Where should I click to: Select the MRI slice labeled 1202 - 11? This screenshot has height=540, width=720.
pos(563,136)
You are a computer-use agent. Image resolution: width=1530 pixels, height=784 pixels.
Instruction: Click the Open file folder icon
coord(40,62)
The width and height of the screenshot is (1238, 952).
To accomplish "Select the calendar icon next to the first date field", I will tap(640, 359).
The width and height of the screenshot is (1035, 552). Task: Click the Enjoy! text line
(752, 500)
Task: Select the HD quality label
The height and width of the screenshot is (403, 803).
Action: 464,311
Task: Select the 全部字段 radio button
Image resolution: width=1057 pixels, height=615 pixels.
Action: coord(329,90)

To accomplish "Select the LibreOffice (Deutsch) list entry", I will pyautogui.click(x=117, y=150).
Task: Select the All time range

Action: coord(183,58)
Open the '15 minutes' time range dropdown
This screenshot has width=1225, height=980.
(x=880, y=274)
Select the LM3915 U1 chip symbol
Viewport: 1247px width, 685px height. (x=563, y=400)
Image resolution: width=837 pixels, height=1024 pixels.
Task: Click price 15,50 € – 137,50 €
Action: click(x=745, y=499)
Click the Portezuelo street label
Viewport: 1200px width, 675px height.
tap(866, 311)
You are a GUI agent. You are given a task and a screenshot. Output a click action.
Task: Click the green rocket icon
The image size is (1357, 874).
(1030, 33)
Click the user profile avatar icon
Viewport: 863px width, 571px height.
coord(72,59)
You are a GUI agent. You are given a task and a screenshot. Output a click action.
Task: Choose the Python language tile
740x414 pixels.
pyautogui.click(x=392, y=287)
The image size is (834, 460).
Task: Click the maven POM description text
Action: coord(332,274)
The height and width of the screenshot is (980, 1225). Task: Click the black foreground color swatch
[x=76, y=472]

◆ Required work ◆
Output each line exactly, from the first line of the data down to the line that contains "Task: Select the 全部字段 radio button", both included.

◆ Problem solution ◆
Where should I click to: Select the MRI slice labeled 1202 - 11? This screenshot has height=540, width=720.
pos(563,136)
You are a computer-use agent. Image resolution: width=1530 pixels, height=784 pixels.
Instruction: Click the Open file folder icon
coord(40,62)
The width and height of the screenshot is (1238, 952).
To accomplish "Select the calendar icon next to the first date field", I will tap(640, 359).
The width and height of the screenshot is (1035, 552). Task: Click the Enjoy! text line
(752, 500)
Task: Select the HD quality label
The height and width of the screenshot is (403, 803).
Action: 464,311
Task: Select the 全部字段 radio button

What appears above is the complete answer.